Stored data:
........
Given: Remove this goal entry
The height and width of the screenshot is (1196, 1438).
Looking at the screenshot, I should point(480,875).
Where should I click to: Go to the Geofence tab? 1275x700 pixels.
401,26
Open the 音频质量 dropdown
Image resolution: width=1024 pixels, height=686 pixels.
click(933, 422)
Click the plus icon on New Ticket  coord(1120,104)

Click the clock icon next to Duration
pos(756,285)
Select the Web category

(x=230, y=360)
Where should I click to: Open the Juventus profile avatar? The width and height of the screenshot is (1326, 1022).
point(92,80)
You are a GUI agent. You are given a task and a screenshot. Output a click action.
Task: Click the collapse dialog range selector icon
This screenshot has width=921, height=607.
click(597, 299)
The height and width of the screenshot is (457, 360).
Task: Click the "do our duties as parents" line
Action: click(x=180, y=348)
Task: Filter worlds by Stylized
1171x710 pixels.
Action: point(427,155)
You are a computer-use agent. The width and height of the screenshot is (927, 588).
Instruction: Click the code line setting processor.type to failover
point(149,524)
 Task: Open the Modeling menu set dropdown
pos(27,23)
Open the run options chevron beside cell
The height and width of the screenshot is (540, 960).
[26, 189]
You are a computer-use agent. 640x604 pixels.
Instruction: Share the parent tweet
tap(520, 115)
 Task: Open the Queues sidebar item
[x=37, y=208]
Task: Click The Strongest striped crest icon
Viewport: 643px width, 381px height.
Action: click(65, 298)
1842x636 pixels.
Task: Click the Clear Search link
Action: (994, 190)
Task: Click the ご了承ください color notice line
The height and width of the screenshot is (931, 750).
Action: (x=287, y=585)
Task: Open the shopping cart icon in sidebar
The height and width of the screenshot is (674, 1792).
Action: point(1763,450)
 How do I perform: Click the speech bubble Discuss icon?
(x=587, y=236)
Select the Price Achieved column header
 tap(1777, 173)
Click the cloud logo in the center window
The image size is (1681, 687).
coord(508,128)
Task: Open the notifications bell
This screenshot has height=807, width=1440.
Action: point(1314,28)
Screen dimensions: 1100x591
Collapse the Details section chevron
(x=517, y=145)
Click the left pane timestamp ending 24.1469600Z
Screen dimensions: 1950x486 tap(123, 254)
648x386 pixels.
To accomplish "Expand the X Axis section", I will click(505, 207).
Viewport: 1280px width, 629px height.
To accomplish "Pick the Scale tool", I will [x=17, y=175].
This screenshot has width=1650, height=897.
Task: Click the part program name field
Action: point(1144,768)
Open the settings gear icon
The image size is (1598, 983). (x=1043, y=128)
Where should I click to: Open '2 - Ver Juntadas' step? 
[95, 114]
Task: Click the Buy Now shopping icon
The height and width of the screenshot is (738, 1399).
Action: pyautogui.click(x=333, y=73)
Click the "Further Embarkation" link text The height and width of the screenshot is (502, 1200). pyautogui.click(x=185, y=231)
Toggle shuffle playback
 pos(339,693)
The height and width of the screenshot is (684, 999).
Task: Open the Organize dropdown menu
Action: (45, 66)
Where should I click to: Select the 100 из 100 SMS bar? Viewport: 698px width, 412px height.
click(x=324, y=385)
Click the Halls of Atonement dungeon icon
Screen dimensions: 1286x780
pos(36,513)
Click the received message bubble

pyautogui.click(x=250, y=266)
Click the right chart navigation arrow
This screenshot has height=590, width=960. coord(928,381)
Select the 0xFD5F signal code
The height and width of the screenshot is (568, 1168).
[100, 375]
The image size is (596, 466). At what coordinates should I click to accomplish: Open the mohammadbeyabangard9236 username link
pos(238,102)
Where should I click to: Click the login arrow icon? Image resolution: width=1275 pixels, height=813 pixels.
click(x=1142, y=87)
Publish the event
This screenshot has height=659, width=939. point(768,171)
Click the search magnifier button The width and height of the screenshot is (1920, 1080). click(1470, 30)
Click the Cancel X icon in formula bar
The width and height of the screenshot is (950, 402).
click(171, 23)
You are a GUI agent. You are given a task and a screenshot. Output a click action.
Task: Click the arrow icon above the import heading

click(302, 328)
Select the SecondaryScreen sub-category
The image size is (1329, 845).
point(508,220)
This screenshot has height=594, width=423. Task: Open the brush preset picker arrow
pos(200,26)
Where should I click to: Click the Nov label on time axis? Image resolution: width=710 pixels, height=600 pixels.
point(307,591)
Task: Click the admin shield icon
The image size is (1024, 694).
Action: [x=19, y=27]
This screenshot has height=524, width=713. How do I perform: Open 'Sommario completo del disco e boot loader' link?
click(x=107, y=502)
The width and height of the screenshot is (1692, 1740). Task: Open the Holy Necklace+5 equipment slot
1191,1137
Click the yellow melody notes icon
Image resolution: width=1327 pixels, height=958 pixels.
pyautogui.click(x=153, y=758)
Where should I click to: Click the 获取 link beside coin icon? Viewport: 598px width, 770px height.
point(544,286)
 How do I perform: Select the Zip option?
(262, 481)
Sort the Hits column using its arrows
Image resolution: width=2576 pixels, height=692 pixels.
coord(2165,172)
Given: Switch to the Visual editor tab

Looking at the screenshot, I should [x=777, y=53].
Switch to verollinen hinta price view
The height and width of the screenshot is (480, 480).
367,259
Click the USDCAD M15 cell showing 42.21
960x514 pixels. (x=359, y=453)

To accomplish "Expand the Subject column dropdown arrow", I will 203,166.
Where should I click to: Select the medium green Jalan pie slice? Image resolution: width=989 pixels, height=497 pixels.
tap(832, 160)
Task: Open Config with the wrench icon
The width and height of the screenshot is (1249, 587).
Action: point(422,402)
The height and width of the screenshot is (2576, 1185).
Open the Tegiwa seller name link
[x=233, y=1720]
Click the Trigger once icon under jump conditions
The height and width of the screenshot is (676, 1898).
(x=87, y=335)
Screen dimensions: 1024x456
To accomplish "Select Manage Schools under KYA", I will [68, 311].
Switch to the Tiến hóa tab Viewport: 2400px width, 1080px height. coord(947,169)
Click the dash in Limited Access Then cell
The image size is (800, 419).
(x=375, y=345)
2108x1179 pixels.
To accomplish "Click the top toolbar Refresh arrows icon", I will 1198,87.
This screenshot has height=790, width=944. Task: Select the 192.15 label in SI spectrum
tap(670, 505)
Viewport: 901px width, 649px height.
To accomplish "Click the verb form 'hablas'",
........
What to produce: Scan the entries above for the string "shopping" and copy each line containing it.

Your solution:
Task: Open the shopping cart icon in sidebar
Task: Click the Buy Now shopping icon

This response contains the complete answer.